In the dim and distant past, time was, to humankind, a thing and not much more. There was light-time, then there was dark-time, then there was another lot of light-time; during the day we could hunt, fight, eat and try to stay alive, and during the night we could sleep and have sex. However, we also realised that there were some parts of the year with short days and colder night, and others that were warmer, brighter and better for hunting. Being the bright sort, we humans realised that the amount of time it spent in winter, spring, summer and autumn (fall is the WRONG WORD) was about the same each time around, and thought that rather than just waiting for it to warm up every time we could count how long it took for one cycle (or year) so that we could work out when it was going to get warm next year. This enabled us to plan our hunting and farming patterns, and it became recognised that some knowledge of how the year worked was advantageous to a tribe. Eventually, this got so important that people started building monuments to the annual seasonal progression, hence such weird and staggeringly impressive prehistoric engineering achievements as Stonehenge.

However, this basic understanding of the year and the seasons was only one step on the journey, and as we moved from a hunter-gatherer paradigm to more of a civilised existence, we realised the benefits that a complete calendar could offer us, and thus began our still-continuing test to quantify time. Nowadays our understanding of time extends to clocks accurate to the degree of nanoseconds, and an understanding of relativity, but for a long time our greatest quest into the realm of bringing organised time into our lives was the creation of the concept of the wee.

Having seven days of the week is, to begin with, a strange idea; seven is an awkward prime number, and it seems odd that we don’t pick number that is easier to divide and multiply by, like six, eight or even ten, as the basis for our temporal system. Six would seem to make the most sense; most of our months have around 30 days, or 5 six-day weeks, and 365 days a year is only one less than multiple of six, which could surely be some sort of religious symbolism (and there would be an exact multiple on leap years- even better). And it would mean a shorter week, and more time spent on the weekend, which would be really great. But no, we’re stuck with seven, and it’s all the bloody moon’s fault.

########

## Short task 1
Can you repeat, word for word, everything in the rows below from the line containing "Open the Applied Skins tab" down to the line containing "[x=127, y=12]", with both of those lines included and the pictures left out?
The passage and the rows are unrelated material.

## Data section

########

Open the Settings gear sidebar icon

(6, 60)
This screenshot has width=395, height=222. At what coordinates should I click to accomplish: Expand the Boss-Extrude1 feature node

########

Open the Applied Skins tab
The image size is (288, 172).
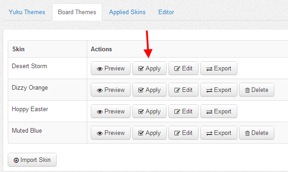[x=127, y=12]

########

## Short task 2
In the essay on the week, which number would seem to make the most sense as the basis for the week?

## Correct answer 1
Open the Applied Skins tab
The image size is (288, 172).
[x=127, y=12]

## Correct answer 2
Six.